Raghav Goyal

Personal information
- Full name: Raghav Goyal
- Born: 26 January 2001 (age 25)
- Batting: Left-handed
- Bowling: Left-arm unorthodox spin
- Role: Bowler

Domestic team information
- 2023: Mumbai Indians
- Source: ESPNcricinfo, 3 January 2024

= Raghav Goyal =

Indian cricketer (born 2001)

Raghav Goyal (born 26 January 2001) is an Indian cricketer, who bats left-handed and bowls left-arm unorthodox spin.

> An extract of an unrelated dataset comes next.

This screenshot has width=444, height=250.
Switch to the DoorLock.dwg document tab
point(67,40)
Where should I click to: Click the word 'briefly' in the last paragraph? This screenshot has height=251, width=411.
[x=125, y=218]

He started learning to play cricket at the age of 11. He hails from Panipat, a city in Haryana, although he received training from Vijay Yadav Cricket Academy in Faridabad. He is known for his economical spin bowling and his ability to play big shots.

He took five wickets at an economy rate of 6.90 in the 2023 DY Patil T20 Cup. Consequently, he was bought by the Mumbai Indians at a price of ₹20 lakh, to play for them in the Indian Premier League. With this, he also became the first player from Panipat to get an IPL call-up. He made his Twenty20 debut for the Mumbai Indians on 6 May 2023, against the Chennai Super Kings in the 2023 Indian Premier League. He was called in by MI skipper, Rohit Sharma to bowl in defence of MI's 139 score. Prior to being bought by MI, he had never played any professional cricket match at senior level.

Before joining the Mumbai Indians, he was a cricket player at Reliance 1 and Sukhna Zone in India.